Not content with just a verbal assault, I pursue him and keep unloading an avalanche of profanity, much to the horror of his wife.
I follow him to K-Mart and when I am a few aisles away but drawing near, I select a carpet cutting knife from the shelf, and advance upon him with it clearly visible, while telling him I am going to cut him to shreds.
He takes off with me chasing. But I have no plans at all; I am just head-fucking him as he does to inmates.
As he is leading me towards the checkouts up front, I ditch the weapon, knocking a bunch of other items off a shelf with it, but he doesn’t notice, and I make out I still have it, lunging at him at times.
When we arrive at the checkout and are surrounded by security, all of a sudden he pulls out his prison badge – like a Starsky & Hutch move – and he tries to make a citizen’s arrest with the support of all the security.
He says that I have a concealed knife and tells security to arrest me. So I calmly unbutton my cardigan and open it up for everyone to see that I have no weapon. I just walk past everybody, telling them that I have no idea who he is.
They are lost for words.
The Red Setter decides to retrace our steps and locates the knife. The police are called in and he identifies me and hands the weapon to them.
I am questioned at Footscray police station.
Within days his house is petrol bombed and shot up. Or I guess it was supposed to have been, except whoever did it gets the address wrong, hitting his neighbours instead: it was number 15, not 13.
Needless to say, within a short time the police arrive at my house.
I get charged over the K-Mart matter, landing six months jail for it.
The Red Setter’s wife, I’m told, has a nervous breakdown over this, landing in a mental facility for four weeks and popping Valium like crazy. She still has not recovered.

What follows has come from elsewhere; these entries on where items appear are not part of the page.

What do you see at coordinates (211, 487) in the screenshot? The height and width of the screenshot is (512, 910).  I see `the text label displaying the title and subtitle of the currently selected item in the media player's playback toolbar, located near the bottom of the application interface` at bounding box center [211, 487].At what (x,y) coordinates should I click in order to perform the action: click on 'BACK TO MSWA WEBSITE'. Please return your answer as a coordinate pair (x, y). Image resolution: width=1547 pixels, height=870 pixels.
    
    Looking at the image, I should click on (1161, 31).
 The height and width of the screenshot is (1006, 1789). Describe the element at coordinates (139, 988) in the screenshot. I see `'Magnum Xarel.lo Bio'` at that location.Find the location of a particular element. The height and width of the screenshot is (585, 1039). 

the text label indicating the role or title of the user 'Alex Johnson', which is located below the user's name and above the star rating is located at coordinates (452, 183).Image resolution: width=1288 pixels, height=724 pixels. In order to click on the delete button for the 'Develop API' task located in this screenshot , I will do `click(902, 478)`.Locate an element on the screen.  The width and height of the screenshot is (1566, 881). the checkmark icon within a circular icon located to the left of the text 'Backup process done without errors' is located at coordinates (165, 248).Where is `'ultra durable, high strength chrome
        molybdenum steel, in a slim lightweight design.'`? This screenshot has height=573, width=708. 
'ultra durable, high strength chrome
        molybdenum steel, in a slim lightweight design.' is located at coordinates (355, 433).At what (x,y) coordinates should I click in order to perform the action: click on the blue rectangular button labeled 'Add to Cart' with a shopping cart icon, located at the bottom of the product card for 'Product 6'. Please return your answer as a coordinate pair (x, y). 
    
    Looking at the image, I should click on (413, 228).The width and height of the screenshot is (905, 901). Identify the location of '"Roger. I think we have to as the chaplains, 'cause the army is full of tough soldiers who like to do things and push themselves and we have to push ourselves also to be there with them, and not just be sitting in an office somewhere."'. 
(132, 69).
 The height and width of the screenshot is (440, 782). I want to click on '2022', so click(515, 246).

This rage is a constant theme repeated with nasty staff I encounter on the outside. I chase and spit at them on the outside – regrettable at times, I say, if truth be told. I have chased them through red traffic lights, driving them close to getting hit by oncoming vehicles.
Inside I have thrown faeces at them, hot water, eggs; I’ve pelted rocks at them in their towers for fun: true.
Yet outside if they’re decent types I actually shake their hands, offer to buy them a drink and sit down for a coffee to show there are no hard feelings; if they showed no malice to me then there is none given in return.
I have also reached out to decent likeable rogue prison officers. Do unto others as they do unto you, is the motto I practise. No favouritism: I don’t see the uniform, just the character of the soul.
The Red Setter has since mellowed out, realising – I feel – that nothing good ever came out of his conduct and that his marriage suffered as a consequence of his attitude to us.
We have shared jokes about how we were fuckwits then, and the things that can happen.
Chris confessing his unsolved heists to detectives at Barwon Prison in 2015.
Cop: To say that you were prolific would be an understatement?
Chris: Yeah. Within months of my release I’d be jumping counters. How long’s it take me to do an armed robbery? I spot the target, I look at the target, I know the time patterns. Within a week or two. Not fuckin’ six months.